— Source extract —
● ● ● ● ● ● ●
In an interview with John Haffenden in 1981, Seamus Heaney describes religion as “part of the texture of growing up” and says his “whole life was permeated with it”. As he explains in a radio interview with John Quinn that was published in 1997, the habits of the household and of the nationalist population in Northern Ireland were “saturated in religious values”. These values contributed to those of his mother, he notes,and struck a profound chord with the “inner social bonding of the Catholic community”: the religious sensibility in him.
Catholicism, however, was only one strand in his spiritual heritage that he considered at length in a short piece in The Furrow in 1978. Strangely enough, there was nothing "specifically Christian" about his environment, though he felt that the whole place was imbued with a "sense of transcendental realities" and that these enjoyed "an active part" in his response to his home place. He perceived the landscape as "sacramental, a system of signs that called automatically upon systems of thinking and feeling". His whole environment offered "the foundation for a marvellous or magical view of the world, a foundation that sustained a diminished structure of lore and superstition and half-pagan, half-Christian thought and practice".
This foundation extended to the flora of the place, because much of this had a religious significance. The word “religion” means binding together and religious beliefs served as a community glue. The pagan and Christian were fused in this vision of the world. A thorn tree was associated with the world of the fairies, but the appearance of the Virgin Mary in this tree conferred on it a “new set of subliminal attributes”. Practices such as blessing water at Easter, lighting candles beside the beds of the dying, placing candles in windows at Christmas, genuflecting and making the sign of the cross countless times were part of the fabric of his upbringing that conferred a sense of never feeling “alone in the universe for a second” even as he “heard the clay hit the barefaced coffin”.
● ● ● ● ● ● ●
— Data extract —
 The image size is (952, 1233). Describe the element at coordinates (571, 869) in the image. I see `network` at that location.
● ● ● ● ● ● ●
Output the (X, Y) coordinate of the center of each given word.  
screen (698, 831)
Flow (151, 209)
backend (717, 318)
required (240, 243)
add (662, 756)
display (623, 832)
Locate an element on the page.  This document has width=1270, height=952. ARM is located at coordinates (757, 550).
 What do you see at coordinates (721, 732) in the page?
● ● ● ● ● ● ●
— Parts of the exercise —
1. Reproduce the passage on Heaney and religion from "In an interview" up to and including "sensibility in him.".
2. According to the passage on Heaney and religion, what does the word "religion" mean?

— Results by task —
1.
In an interview with John Haffenden in 1981, Seamus Heaney describes religion as “part of the texture of growing up” and says his “whole life was permeated with it”. As he explains in a radio interview with John Quinn that was published in 1997, the habits of the household and of the nationalist population in Northern Ireland were “saturated in religious values”. These values contributed to those of his mother, he notes,and struck a profound chord with the “inner social bonding of the Catholic community”: the religious sensibility in him.

2. Binding together.